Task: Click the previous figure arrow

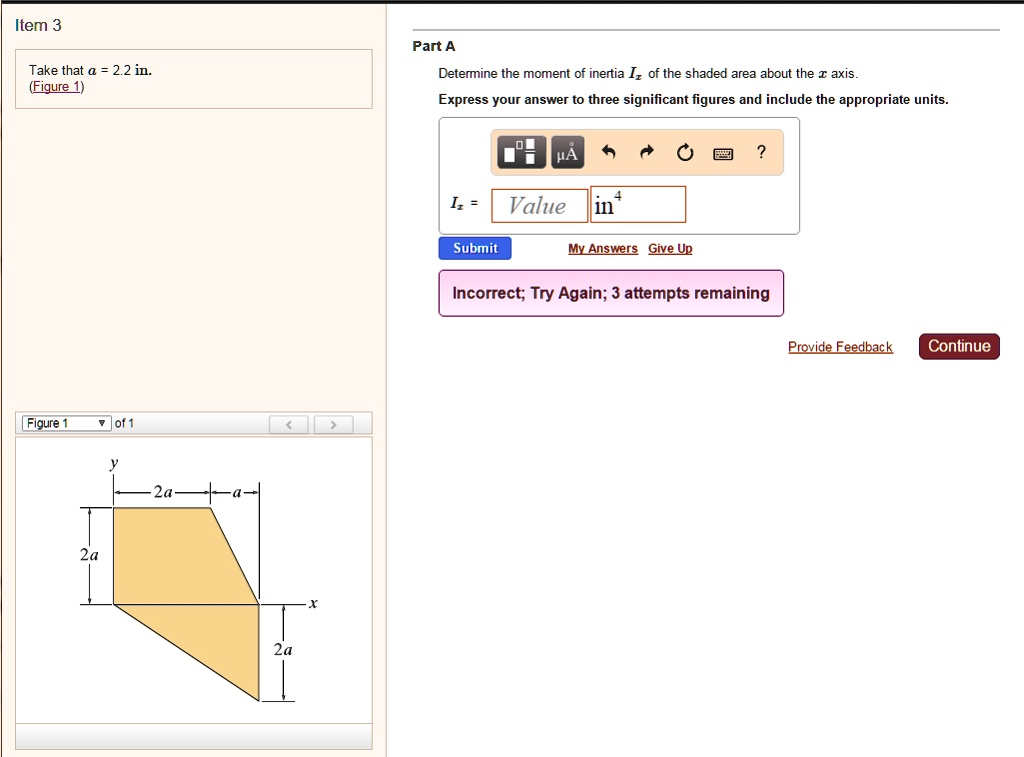Action: coord(288,424)
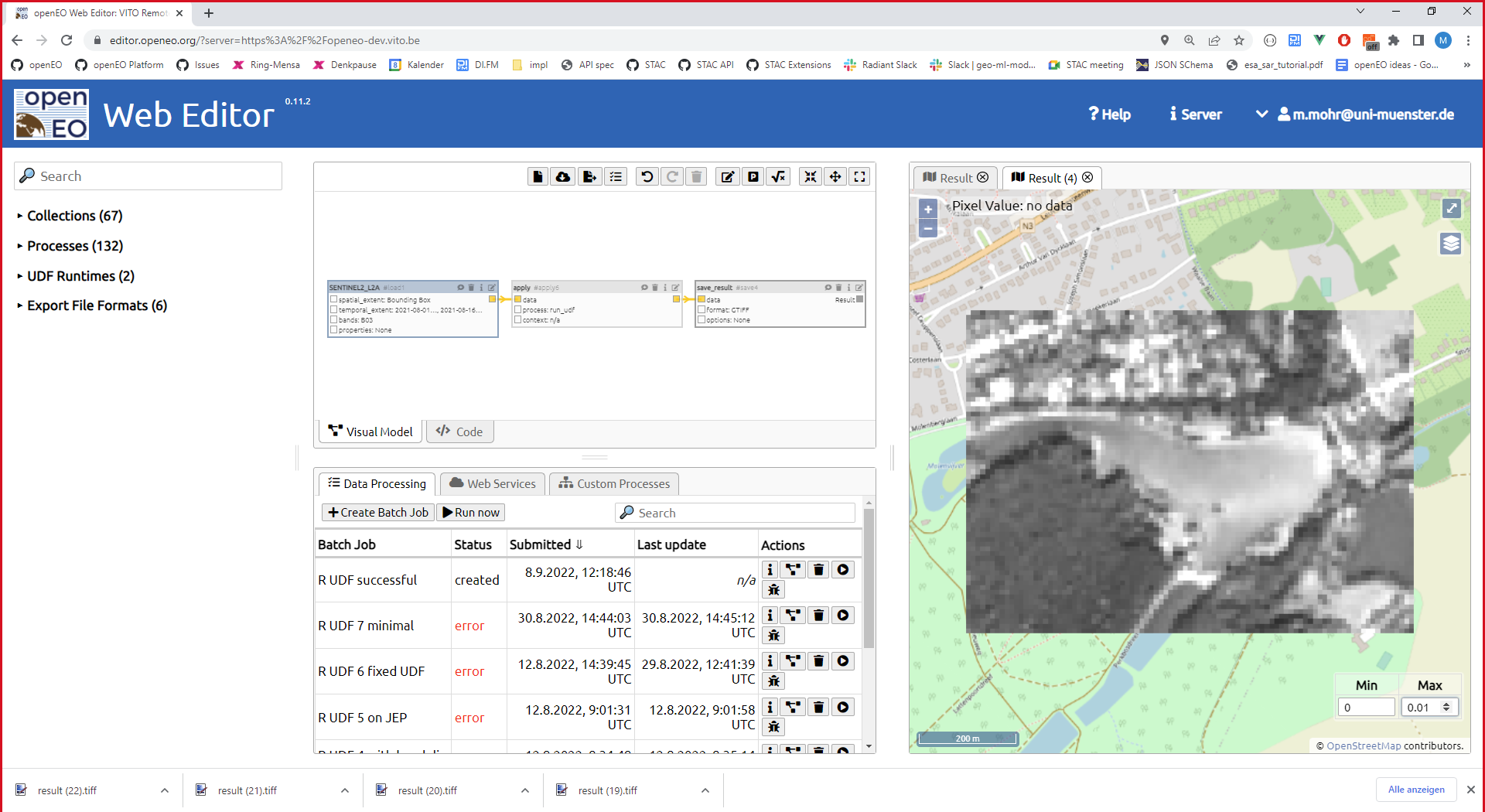This screenshot has width=1485, height=812.
Task: Create a new process using the blank document icon
Action: click(x=538, y=176)
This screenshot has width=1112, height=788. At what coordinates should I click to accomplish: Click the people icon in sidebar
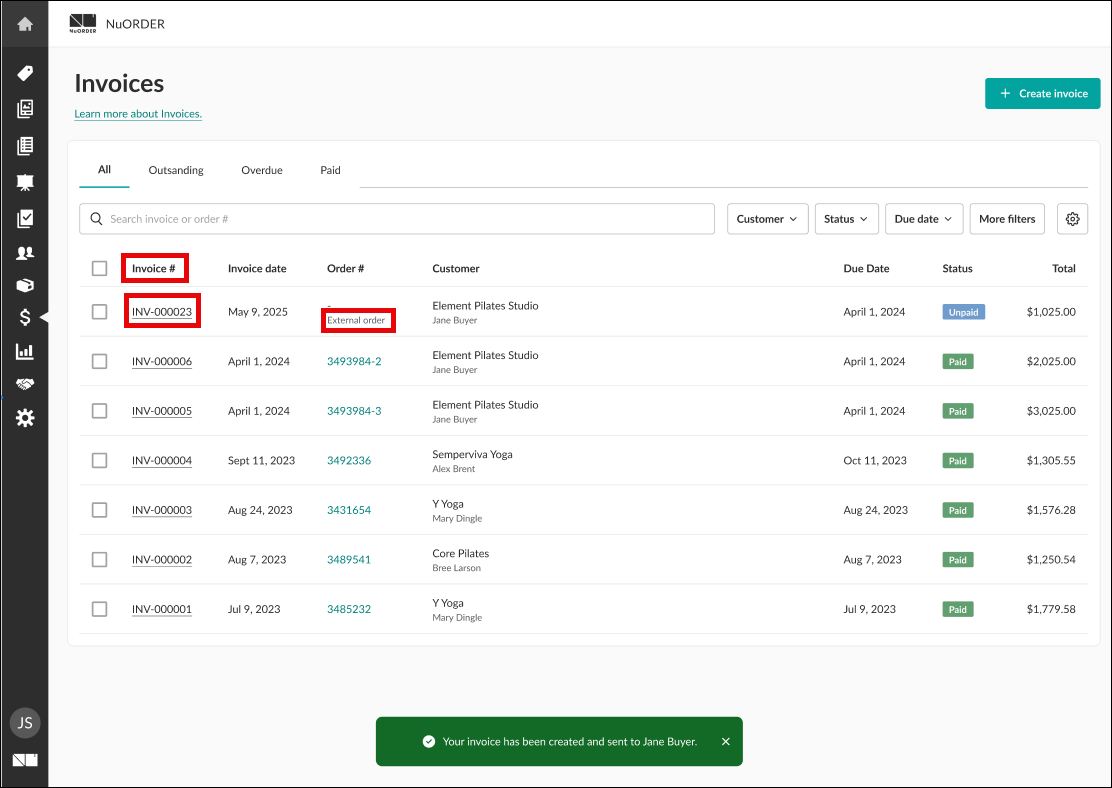pyautogui.click(x=25, y=253)
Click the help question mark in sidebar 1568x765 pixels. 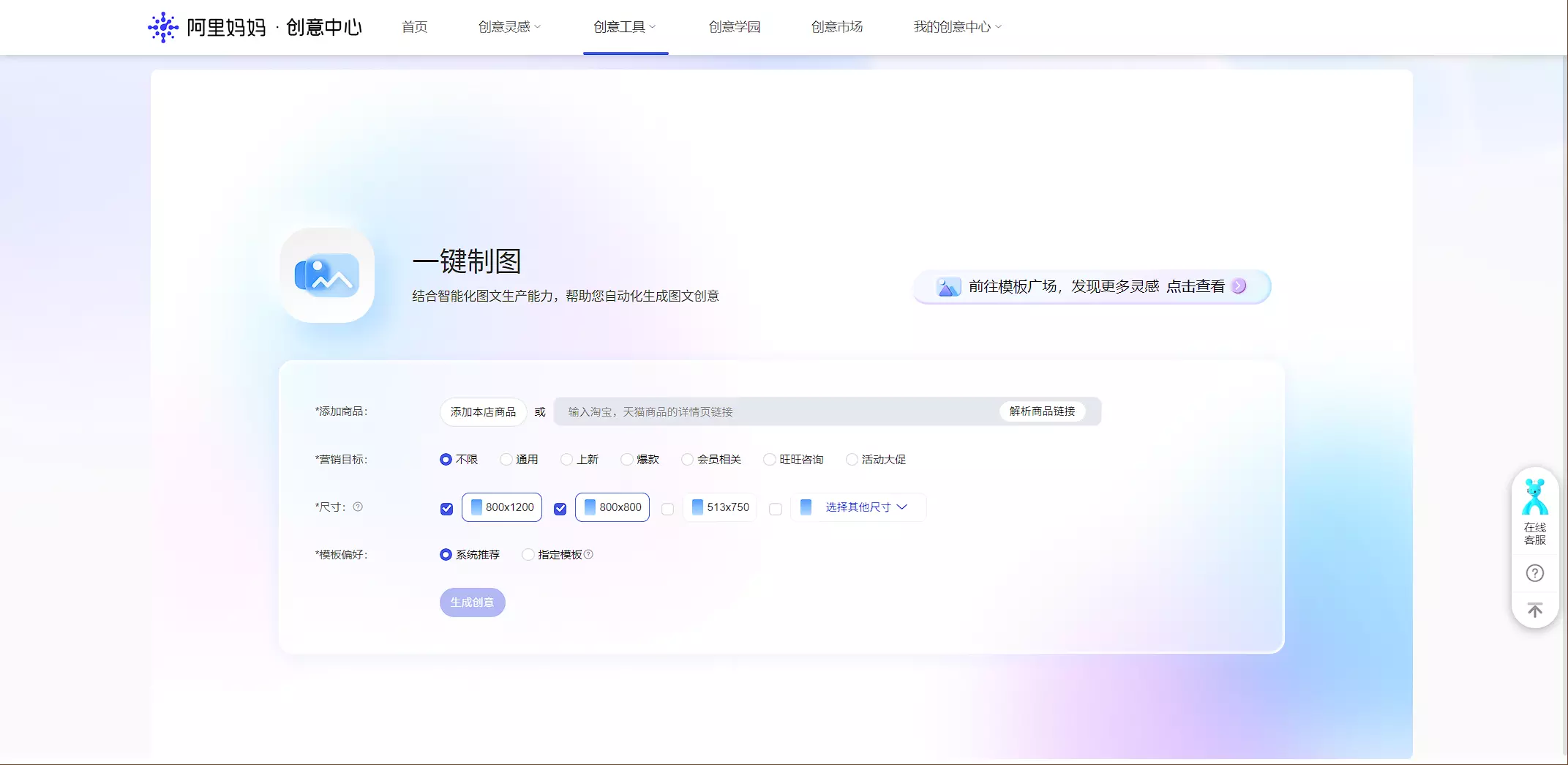pos(1534,573)
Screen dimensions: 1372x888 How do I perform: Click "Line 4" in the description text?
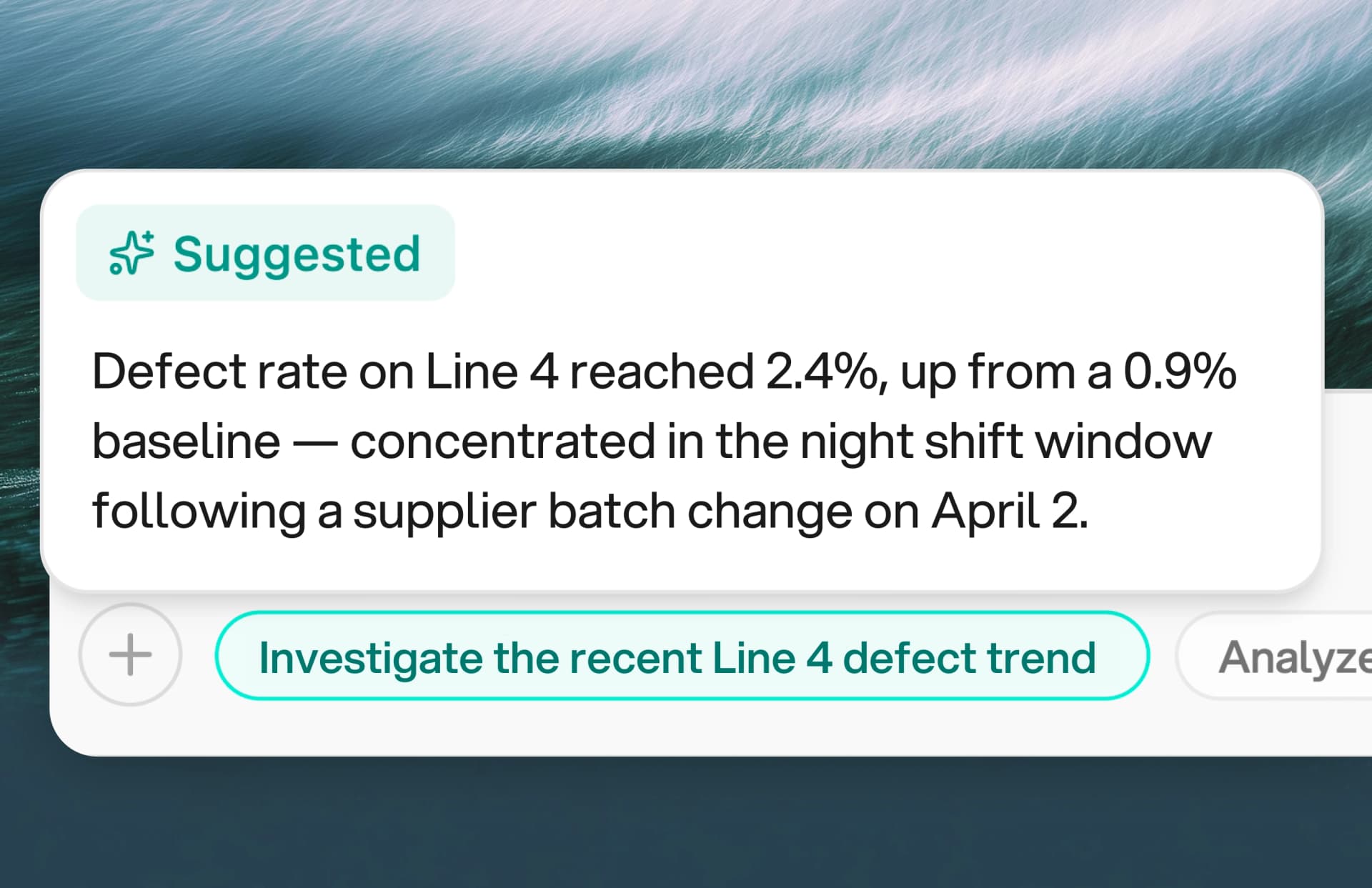click(x=492, y=371)
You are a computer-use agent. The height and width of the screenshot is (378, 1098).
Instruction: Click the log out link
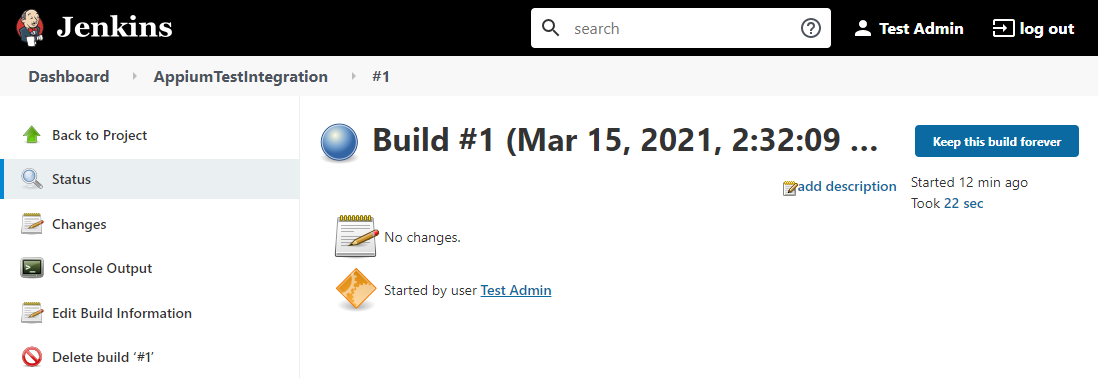1034,29
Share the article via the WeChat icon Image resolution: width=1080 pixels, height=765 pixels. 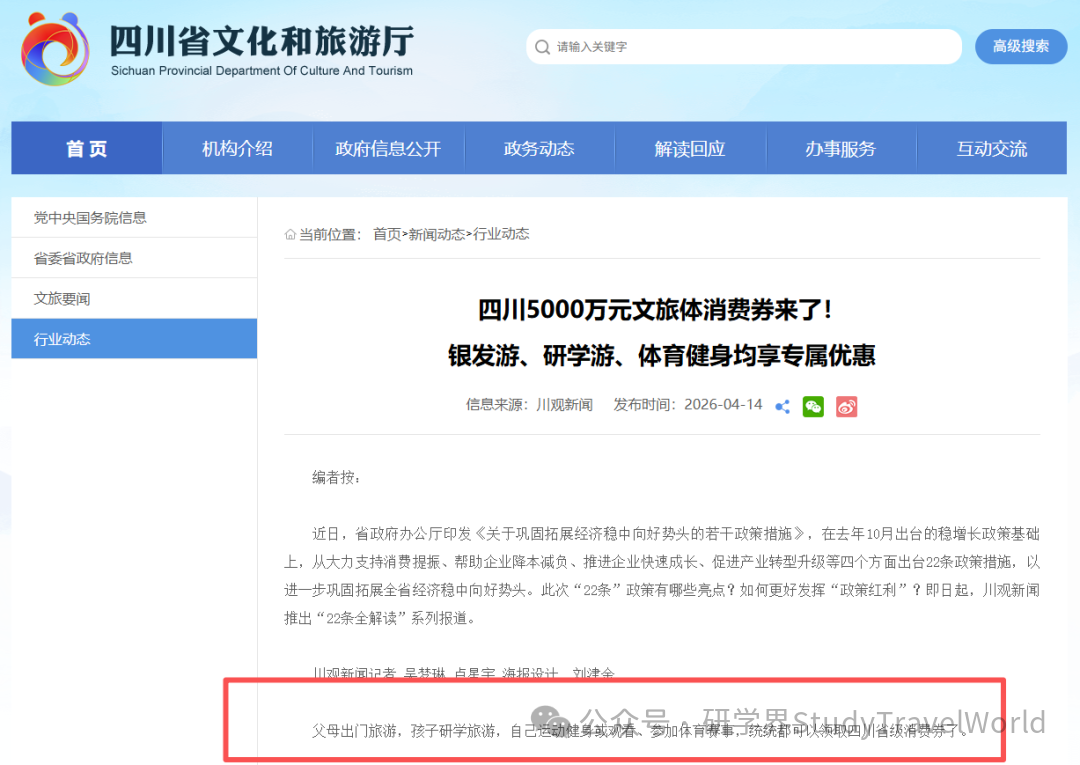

***

_Instructions to follow_
Can you copy out, word for word, the part of the items that opens with the line containing "You are a computer-use" and runs through the end of the items, leaving the pictures out of your answer?

_Written answer_
You are a computer-use agent. The height and width of the screenshot is (378, 1098).
Instruction: Click the log out link
1034,29
Share the article via the WeChat icon Image resolution: width=1080 pixels, height=765 pixels. 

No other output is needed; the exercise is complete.